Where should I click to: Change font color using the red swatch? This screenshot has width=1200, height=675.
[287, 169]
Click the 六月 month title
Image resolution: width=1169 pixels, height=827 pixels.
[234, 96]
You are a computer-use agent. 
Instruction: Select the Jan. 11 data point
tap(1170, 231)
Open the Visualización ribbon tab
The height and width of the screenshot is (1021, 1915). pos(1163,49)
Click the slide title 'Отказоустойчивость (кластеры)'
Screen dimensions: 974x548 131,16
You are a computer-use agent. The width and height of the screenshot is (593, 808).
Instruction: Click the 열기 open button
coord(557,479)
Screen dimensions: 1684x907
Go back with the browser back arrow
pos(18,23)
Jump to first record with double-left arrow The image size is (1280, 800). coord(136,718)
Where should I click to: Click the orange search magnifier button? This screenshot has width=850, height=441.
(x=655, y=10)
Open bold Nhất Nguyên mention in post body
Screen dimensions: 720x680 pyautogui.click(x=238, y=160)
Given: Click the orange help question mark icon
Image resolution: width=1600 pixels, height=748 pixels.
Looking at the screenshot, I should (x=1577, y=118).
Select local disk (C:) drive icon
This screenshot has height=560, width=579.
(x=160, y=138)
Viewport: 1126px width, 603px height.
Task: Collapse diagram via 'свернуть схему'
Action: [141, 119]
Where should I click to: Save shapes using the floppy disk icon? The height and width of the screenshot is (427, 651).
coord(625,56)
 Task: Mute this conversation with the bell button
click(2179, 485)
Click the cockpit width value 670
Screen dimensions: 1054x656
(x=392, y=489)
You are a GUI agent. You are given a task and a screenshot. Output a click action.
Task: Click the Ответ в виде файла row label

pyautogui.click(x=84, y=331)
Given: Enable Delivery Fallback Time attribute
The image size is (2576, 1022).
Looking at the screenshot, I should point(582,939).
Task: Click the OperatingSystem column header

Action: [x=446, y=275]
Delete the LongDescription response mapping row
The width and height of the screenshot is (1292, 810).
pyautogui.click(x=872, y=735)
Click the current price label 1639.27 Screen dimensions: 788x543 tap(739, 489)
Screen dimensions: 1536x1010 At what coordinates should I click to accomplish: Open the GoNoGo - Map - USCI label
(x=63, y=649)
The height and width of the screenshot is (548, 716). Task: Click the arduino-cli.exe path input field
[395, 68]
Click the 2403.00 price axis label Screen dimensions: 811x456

» INSTRUCTIONS TO FOLLOW
In the records above, find every line with the word "computer" and copy it.

» FINISHED TASK
You are a computer-use agent. 
You are a computer-use agent. The width and height of the screenshot is (593, 808).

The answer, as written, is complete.